- How are gastrointestinal carcinoid tumors treated?
- Surgery for gastrointestinal carcinoid tumors
- Chemotherapy for gastrointestinal carcinoid tumors
- Radiation therapy for gastrointestinal carcinoid tumors
- Clinical trials for gastrointestinal carcinoid tumors
- Complementary and alternative therapies for gastrointestinal carcinoid tumors
- Treatment of gastrointestinal carcinoid tumors by stage
- More treatment information about gastrointestinal carcinoid tumors
Surgery for gastrointestinal carcinoid tumors
Most GI carcinoid tumors can be cured by surgery alone. The type of operation will depend on a number of factors, including the size and location of the tumor, whether the person has any other serious diseases, and whether the tumor is causing the carcinoid syndrome.
Surgeons often try to cure localized carcinoid tumors by removing them completely, which is usually successful. The options for GI carcinoid tumors that have spread locally or distantly are more complex. Because most carcinoid tumors grow very slowly and some do not cause any symptoms, completely removing all metastatic carcinoid tumors may not always be needed. In some patients, surgery to remove all visible cancer is the best option. This is particularly true if removing most of the cancer will reduce the level of hormone-like substances causing symptoms.

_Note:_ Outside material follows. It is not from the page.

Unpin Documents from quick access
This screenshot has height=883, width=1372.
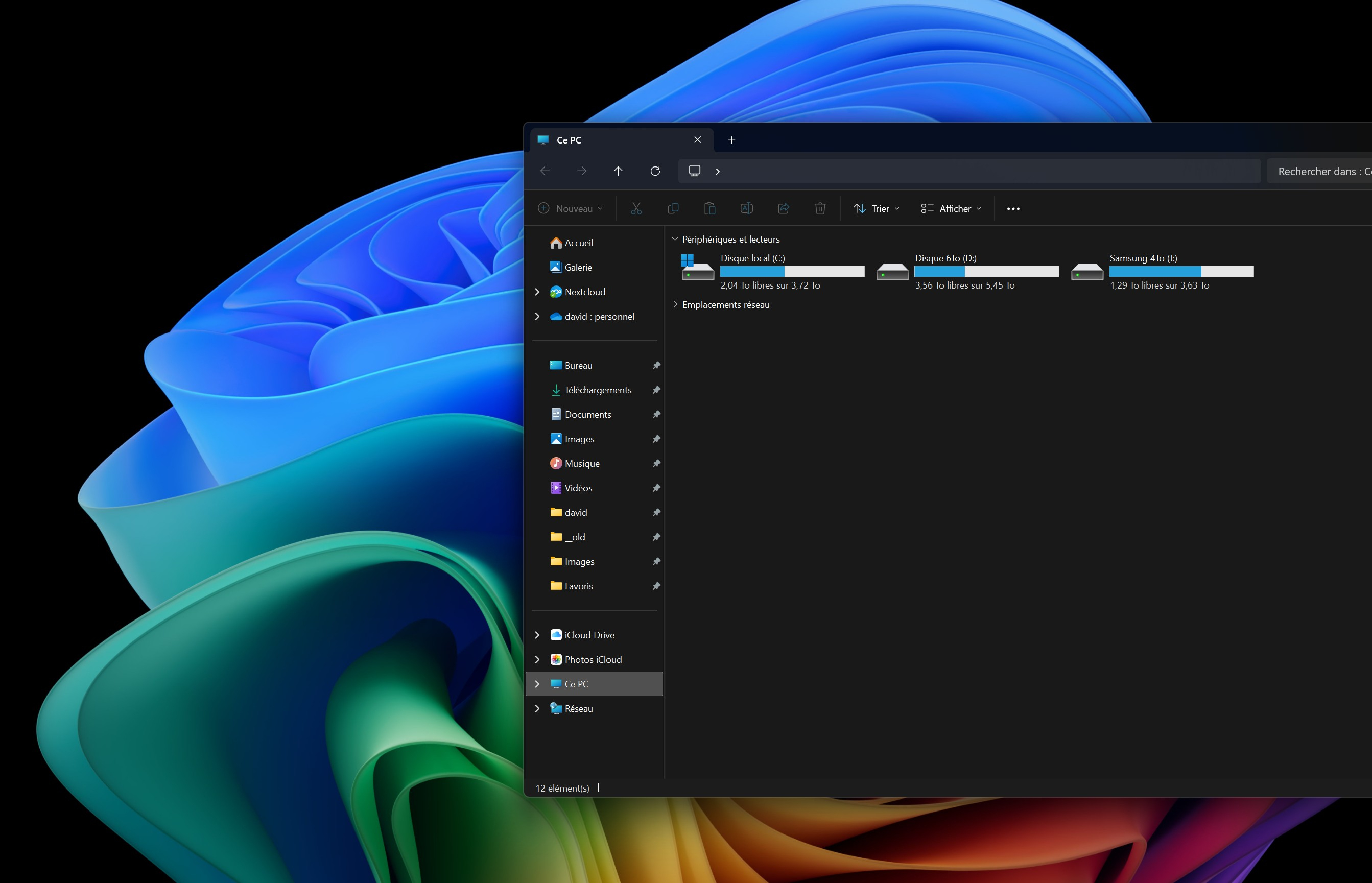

Several types of operations may be used to treat GI carcinoid tumors. Some of these remove the primary tumor (where the cancer started), while others remove or destroy cancer spread (metastases) in other organs.
This treatment destroys a tumor by heating it with electric current. It is sometimes used for small rectal carcinoid tumors, which can be reached fairly easily.
Endoscopic mucosal resection
In this procedure, the cancer is removed through an endoscope. This is most often used to treat small carcinoid tumors of the stomach and duodenum (the first part of the small intestine) and it can be used to remove small carcinoid tumors of the rectum.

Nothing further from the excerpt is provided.